Content starts

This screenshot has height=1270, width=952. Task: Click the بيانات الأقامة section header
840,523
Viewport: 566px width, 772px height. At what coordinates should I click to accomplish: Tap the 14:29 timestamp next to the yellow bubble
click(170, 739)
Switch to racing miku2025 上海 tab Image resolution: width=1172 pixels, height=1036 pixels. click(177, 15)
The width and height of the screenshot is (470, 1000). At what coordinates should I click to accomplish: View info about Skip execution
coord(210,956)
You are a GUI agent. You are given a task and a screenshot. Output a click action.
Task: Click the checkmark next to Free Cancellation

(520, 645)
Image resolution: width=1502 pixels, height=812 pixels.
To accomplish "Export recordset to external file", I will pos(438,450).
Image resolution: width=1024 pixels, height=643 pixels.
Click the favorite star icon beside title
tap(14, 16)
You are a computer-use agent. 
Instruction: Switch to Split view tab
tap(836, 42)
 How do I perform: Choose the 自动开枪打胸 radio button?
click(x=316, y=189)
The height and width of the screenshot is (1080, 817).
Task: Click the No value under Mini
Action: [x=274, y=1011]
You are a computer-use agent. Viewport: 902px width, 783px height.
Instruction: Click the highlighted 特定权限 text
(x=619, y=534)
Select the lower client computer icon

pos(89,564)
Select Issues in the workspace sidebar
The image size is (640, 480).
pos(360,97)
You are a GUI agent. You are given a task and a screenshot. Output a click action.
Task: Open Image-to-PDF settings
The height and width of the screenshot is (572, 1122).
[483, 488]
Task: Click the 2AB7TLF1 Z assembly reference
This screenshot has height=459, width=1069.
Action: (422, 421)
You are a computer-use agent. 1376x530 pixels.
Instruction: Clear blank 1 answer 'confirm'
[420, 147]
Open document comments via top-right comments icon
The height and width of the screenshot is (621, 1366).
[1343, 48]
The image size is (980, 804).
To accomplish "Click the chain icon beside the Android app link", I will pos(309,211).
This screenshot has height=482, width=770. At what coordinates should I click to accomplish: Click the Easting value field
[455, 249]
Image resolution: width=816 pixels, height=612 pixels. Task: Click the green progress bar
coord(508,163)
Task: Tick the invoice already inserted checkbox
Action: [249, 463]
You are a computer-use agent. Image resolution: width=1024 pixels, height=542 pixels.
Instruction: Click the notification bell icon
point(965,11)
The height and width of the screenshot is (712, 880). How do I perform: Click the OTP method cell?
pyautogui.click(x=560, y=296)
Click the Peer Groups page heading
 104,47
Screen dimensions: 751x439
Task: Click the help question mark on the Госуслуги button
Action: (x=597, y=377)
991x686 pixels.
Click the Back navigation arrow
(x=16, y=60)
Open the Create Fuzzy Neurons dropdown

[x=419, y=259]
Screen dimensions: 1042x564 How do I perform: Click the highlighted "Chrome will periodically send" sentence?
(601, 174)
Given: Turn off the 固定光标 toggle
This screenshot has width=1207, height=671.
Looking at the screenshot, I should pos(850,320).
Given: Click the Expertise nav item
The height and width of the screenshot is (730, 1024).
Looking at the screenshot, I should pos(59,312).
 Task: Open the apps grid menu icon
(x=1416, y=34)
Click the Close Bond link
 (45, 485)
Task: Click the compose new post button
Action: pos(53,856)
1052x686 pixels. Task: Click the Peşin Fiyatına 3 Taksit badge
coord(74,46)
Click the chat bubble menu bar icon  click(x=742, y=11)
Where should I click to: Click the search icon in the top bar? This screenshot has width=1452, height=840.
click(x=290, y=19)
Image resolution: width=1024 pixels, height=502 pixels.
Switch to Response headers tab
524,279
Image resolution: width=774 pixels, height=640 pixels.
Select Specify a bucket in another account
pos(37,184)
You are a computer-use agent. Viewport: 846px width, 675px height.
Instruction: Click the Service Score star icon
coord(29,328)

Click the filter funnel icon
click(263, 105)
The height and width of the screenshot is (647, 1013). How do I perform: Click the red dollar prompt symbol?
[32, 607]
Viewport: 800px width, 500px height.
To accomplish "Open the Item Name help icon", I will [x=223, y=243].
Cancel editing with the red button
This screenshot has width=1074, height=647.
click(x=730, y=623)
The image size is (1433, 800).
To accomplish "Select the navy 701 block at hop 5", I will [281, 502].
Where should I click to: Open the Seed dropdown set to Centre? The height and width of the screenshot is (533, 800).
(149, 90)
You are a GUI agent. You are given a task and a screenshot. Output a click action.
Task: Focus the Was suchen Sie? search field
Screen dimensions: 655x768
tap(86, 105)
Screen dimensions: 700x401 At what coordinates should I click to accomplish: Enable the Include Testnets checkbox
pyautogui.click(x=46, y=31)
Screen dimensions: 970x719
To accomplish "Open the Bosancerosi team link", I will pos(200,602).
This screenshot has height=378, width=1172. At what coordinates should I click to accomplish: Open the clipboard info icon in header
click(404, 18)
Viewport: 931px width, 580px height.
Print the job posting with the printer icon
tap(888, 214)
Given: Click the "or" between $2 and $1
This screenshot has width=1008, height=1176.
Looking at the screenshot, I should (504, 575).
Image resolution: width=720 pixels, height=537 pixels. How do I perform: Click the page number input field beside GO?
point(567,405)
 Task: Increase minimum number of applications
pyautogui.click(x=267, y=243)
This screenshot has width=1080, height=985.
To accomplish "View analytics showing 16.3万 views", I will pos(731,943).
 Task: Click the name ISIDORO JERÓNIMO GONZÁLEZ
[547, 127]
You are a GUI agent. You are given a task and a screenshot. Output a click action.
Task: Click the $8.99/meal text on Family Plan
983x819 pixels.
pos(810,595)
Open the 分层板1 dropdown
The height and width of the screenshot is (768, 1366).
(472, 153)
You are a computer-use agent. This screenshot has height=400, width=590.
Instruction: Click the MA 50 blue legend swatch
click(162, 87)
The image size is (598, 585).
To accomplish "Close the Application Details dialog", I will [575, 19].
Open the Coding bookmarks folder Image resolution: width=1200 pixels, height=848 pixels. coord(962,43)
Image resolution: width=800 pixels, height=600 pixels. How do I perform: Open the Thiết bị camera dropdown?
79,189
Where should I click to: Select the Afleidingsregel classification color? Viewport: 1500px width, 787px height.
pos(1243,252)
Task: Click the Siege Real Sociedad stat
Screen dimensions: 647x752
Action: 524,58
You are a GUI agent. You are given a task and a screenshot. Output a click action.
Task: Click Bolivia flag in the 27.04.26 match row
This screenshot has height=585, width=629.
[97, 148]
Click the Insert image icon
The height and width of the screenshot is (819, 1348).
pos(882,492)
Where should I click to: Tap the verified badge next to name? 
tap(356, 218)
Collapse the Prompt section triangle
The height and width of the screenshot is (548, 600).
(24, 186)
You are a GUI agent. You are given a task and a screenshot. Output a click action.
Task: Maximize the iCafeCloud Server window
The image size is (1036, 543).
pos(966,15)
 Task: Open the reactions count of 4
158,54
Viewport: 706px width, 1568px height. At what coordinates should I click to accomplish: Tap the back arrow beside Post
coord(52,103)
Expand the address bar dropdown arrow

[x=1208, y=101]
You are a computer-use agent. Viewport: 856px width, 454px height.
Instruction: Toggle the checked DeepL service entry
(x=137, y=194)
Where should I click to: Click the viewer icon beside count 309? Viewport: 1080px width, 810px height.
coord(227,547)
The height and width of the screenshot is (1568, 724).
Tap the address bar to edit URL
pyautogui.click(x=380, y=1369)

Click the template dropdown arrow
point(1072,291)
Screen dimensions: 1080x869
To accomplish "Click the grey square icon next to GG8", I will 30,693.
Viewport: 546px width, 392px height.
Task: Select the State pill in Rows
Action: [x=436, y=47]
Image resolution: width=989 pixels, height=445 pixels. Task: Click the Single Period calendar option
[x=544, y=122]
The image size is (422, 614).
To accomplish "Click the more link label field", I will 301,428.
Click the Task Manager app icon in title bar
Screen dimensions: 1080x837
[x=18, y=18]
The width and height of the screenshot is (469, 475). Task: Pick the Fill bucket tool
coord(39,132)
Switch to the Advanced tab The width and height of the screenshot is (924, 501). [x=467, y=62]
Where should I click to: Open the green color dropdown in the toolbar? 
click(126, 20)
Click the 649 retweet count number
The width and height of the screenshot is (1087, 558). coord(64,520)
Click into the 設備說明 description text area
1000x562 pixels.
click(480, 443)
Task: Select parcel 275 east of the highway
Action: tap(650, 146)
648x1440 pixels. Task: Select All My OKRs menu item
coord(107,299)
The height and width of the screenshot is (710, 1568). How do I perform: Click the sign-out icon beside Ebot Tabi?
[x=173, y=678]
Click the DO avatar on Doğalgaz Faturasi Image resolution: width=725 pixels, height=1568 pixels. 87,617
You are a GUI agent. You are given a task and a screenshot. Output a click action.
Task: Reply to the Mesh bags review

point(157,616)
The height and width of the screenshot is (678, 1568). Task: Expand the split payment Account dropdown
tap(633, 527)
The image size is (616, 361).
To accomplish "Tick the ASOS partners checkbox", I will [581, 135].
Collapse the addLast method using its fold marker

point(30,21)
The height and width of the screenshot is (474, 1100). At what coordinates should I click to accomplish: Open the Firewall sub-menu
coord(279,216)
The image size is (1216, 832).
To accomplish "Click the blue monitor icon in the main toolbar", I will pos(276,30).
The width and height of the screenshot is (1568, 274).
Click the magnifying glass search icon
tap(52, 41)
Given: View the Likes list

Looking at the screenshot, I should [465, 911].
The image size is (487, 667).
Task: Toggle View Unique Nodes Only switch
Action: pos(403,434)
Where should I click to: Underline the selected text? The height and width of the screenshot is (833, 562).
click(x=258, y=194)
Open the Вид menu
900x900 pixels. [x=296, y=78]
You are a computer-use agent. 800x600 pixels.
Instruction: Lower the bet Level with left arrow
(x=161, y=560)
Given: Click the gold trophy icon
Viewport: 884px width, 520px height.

Content ends

Work to be completed: Give back, unchanged, the run of lines in the listing above that begins at the line containing "The image size is (640, 480)." and ends at the line containing "Given: Click the Expertise nav item", both included.

Answer:
The image size is (640, 480).
pos(360,97)
You are a GUI agent. You are given a task and a screenshot. Output a click action.
Task: Open Image-to-PDF settings
The height and width of the screenshot is (572, 1122).
[483, 488]
Task: Click the 2AB7TLF1 Z assembly reference
This screenshot has height=459, width=1069.
Action: (422, 421)
You are a computer-use agent. 1376x530 pixels.
Instruction: Clear blank 1 answer 'confirm'
[420, 147]
Open document comments via top-right comments icon
The height and width of the screenshot is (621, 1366).
[1343, 48]
The image size is (980, 804).
To accomplish "Click the chain icon beside the Android app link", I will pos(309,211).
This screenshot has height=482, width=770. At what coordinates should I click to accomplish: Click the Easting value field
[455, 249]
Image resolution: width=816 pixels, height=612 pixels. Task: Click the green progress bar
coord(508,163)
Task: Tick the invoice already inserted checkbox
Action: [249, 463]
You are a computer-use agent. Image resolution: width=1024 pixels, height=542 pixels.
Instruction: Click the notification bell icon
point(965,11)
The height and width of the screenshot is (712, 880). How do I perform: Click the OTP method cell?
pyautogui.click(x=560, y=296)
Click the Peer Groups page heading
 104,47
Screen dimensions: 751x439
Task: Click the help question mark on the Госуслуги button
Action: (x=597, y=377)
991x686 pixels.
Click the Back navigation arrow
(x=16, y=60)
Open the Create Fuzzy Neurons dropdown

[x=419, y=259]
Screen dimensions: 1042x564 How do I perform: Click the highlighted "Chrome will periodically send" sentence?
(601, 174)
Given: Turn off the 固定光标 toggle
This screenshot has width=1207, height=671.
Looking at the screenshot, I should pos(850,320).
Given: Click the Expertise nav item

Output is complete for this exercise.